Con todo este bagaje comprenderán que los Juegos Olímpicos no son más que un ansiolítico para mí. El Tour, Wimbledon, la Vuelta y los Juegos reflejan mejor el tedio del verano que una película de Guadagnino. No soy inmune a Simone Biles (quién lo es) y he visto en bucle el perfect ten de Nadia Comaneci con su magnífico maillot del otro lado del Muro.
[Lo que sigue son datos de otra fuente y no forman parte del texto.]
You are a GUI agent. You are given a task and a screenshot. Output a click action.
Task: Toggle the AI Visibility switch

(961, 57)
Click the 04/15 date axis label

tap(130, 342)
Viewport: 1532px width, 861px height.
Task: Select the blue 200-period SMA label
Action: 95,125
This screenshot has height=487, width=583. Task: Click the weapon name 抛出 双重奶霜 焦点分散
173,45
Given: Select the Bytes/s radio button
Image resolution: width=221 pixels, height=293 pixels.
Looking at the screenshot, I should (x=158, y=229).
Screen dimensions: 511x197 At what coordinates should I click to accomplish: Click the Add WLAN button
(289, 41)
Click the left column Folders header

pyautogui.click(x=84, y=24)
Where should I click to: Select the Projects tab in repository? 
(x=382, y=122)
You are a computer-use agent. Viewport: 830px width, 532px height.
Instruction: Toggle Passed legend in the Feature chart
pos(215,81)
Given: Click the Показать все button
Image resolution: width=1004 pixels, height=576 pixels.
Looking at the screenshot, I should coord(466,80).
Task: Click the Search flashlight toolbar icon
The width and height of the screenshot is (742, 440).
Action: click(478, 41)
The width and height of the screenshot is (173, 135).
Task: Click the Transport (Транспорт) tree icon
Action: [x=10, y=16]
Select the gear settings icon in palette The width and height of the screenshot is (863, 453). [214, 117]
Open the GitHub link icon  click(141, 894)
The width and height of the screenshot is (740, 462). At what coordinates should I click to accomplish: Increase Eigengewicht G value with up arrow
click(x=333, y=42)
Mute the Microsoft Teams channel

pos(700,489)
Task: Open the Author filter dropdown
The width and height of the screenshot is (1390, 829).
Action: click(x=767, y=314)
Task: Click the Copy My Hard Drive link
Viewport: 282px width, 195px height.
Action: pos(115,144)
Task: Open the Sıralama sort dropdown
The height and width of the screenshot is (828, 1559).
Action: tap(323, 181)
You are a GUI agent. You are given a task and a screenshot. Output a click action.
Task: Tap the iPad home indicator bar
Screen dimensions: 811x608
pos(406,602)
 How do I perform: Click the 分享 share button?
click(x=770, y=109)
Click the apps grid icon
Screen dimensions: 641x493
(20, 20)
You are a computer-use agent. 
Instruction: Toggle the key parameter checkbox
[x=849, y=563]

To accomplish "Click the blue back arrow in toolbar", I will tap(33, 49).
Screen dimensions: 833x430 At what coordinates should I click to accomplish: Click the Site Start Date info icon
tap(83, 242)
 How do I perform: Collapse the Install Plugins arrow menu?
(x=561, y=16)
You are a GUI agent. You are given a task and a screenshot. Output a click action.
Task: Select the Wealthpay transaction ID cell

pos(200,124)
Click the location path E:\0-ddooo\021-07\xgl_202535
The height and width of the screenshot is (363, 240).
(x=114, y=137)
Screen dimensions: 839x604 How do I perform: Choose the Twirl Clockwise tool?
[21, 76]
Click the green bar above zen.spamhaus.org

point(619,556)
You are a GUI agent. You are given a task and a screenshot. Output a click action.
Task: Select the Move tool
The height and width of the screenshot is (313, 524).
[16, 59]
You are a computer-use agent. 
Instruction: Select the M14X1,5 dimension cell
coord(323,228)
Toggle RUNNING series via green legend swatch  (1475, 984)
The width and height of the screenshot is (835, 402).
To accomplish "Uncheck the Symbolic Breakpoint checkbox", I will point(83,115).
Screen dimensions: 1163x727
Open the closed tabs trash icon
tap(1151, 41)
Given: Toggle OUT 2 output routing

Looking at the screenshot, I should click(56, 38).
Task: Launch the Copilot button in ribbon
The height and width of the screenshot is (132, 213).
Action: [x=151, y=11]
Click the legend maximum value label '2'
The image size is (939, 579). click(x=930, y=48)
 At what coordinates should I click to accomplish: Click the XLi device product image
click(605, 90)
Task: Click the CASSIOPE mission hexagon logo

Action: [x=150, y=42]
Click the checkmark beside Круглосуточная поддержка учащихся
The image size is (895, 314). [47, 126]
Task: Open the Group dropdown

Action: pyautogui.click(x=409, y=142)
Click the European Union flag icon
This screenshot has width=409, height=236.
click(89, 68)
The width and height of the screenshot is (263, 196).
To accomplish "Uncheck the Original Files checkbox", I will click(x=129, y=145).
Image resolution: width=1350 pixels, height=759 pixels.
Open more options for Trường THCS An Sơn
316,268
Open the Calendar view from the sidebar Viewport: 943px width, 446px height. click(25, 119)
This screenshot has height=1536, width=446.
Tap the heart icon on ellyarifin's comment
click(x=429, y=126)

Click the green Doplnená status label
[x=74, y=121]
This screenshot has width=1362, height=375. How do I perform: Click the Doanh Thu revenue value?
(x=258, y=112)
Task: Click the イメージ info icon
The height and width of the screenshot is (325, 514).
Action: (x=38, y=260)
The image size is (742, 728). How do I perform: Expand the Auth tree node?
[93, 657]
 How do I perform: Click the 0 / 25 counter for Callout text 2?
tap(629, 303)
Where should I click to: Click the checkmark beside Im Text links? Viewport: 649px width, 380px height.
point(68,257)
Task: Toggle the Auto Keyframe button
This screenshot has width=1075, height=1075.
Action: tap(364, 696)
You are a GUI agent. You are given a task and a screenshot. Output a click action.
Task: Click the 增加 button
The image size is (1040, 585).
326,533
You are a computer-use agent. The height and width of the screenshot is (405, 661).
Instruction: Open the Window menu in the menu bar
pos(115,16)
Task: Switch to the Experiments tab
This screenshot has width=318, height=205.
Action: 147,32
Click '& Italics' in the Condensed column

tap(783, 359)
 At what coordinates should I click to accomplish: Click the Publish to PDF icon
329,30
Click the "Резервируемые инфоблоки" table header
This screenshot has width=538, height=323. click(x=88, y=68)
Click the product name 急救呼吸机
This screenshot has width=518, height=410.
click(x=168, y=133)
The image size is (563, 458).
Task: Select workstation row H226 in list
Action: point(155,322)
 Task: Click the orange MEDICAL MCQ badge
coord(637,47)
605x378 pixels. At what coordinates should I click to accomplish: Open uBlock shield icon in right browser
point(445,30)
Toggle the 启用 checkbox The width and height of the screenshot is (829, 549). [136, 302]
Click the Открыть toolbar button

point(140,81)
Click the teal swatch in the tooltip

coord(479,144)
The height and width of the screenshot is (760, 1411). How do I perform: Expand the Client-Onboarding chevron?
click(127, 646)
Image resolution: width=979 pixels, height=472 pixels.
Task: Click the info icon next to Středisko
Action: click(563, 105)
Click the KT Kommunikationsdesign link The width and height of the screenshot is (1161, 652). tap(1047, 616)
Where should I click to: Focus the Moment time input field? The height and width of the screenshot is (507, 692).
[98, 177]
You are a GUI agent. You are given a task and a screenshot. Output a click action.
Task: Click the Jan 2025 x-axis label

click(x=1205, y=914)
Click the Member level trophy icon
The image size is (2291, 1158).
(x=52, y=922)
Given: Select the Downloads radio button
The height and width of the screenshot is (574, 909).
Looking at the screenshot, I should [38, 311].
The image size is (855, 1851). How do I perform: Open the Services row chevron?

He caído fascinada ante el corte en sección de la piscina donde nadaba Michael Phelps y si de madrugada encuentro un partido de curling no me despego del sofá. Pero eso es todo.

Recuerdo que cuando el mundo se paró todos mirábamos como meta los Juegos Olímpicos. Parecía imposible que se suspendieran. Esto solo había pasado en tres ocasiones anteriores y siempre debido a las guerras mundiales. Los atletas vieron cómo sus cuatro años de entrenamiento se convertían en cinco. Tokio, la ciudad transformada para recibir hordas de visitantes, se replegaba sobre sí misma. La organización, el dinero invertido y la ilusión se aplazaban un año. Este anuncio dio la medida de la gravedad de la pandemia.

Los Juegos Olímpicos son, lo comprendí entonces, una especie de reloj puntualísimo que marca el paso del mundo. No se para este reloj más que en las ocasiones en las que se para el mundo. Sirve para marcar récords y hazañas. Su poder simbólico, como bien sabemos por la cita en Berlín, 1936, es tan poderoso como para echar a Hitler de su propio estadio.

En este número revisamos el deporte y los Juegos desde muy distintos prismas. El de la moda, completamente influenciada en los últimos tiempos por la ropa deportiva. El del fair play y el compañerismo: lean la entrevista de portada con Florence Pugh, es toda una revelación. Hablamos con Paloma del Río, la voz que siempre asociaremos con los Juegos y que cuenta las dificultades de ser periodista de deportes y mujer. La jugadora del Manchester United Ona Batlle desgrana la relación entre el deporte y la salud mental, un equilibrio difícil, y la surfista Ariane Ochoa explica cómo sobreponerse a no clasificarse para unos Juegos: entrenando más.

Disfruten de estas lecturas y de los Juegos Olímpicos. Yo este año, que en realidad es el pasado (recuerden que se siguen llamando Tokio 2020), pienso hacerlo.